Several recent works use positional encodings to extend the receptive fields of graph neural network (GNN) layers equipped with attention mechanisms. These techniques, however, extend receptive fields to the complete graph, at substantial computational cost and risking a change in the inductive biases of conventional GNNs, or require complex architecture adjustments. As a conservative alternative, we use positional encodings to expand receptive fields to $r$-hop neighborhoods. More specifically, our method augments the input graph with additional nodes/edges and uses positional encodings as node and/or edge features. We thus modify graphs before inputting them to a downstream GNN model, instead of modifying the model itself. This makes our method model-agnostic, i.e., compatible with any of the existing GNN architectures. We also provide examples of positional encodings that are lossless with a one-to-one map between the original and the modified graphs. We demonstrate that extending receptive fields via positional encodings and a virtual fully-connected node significantly improves GNN performance and alleviates over-squashing using small $r$. We obtain improvements on a variety of models and datasets and reach competitive performance using traditional GNNs or graph Transformers.

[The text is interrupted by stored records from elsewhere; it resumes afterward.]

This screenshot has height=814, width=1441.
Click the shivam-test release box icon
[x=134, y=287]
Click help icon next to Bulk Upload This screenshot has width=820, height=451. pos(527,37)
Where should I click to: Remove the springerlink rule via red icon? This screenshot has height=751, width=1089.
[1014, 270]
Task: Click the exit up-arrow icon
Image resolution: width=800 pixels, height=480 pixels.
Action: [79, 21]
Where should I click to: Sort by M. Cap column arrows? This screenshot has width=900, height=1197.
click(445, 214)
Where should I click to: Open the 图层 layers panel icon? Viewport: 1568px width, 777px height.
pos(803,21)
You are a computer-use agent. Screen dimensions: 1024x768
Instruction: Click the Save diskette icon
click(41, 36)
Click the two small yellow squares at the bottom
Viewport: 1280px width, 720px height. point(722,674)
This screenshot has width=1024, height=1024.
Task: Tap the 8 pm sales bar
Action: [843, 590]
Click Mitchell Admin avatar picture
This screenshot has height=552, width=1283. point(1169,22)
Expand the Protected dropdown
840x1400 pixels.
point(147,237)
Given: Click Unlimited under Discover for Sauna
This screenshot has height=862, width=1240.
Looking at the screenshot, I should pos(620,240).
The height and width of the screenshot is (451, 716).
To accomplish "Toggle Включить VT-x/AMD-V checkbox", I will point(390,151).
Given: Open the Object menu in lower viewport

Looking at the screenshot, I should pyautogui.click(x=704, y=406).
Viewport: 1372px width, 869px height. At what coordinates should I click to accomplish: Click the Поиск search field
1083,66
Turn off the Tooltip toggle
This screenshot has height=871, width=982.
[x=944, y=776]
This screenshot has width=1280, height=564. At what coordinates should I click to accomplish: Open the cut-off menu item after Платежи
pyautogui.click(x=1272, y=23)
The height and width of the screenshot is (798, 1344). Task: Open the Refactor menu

翻译：近期多项研究采用位置编码来扩展配备注意力机制的图神经网络层的感受野。然而，这些技术将感受野扩展到全图，不仅带来巨大计算开销，还可能改变传统图神经网络的归纳偏置，或需要复杂的架构调整。作为更保守的替代方案，我们使用位置编码将感受野扩展至 $r$ 跳邻域。具体而言，我们的方法通过添加节点/边来增强输入图，并将位置编码作为节点和/或边的特征。我们因此在将图输入下游图神经网络模型前对其进行修改，而非修改模型本身。这使得我们的方法具有模型无关性，即能够与任意现有图神经网络架构兼容。我们还提供了保留原始图与修改图之间一一映射的无损位置编码示例。实验证明，通过位置编码和虚拟全连接节点扩展感受野，能显著提升图神经网络性能，并使用较小的 $r$ 值缓解过压缩问题。我们在多种模型和数据集上取得性能提升，并利用传统图神经网络或图Transformer达到具有竞争力的表现。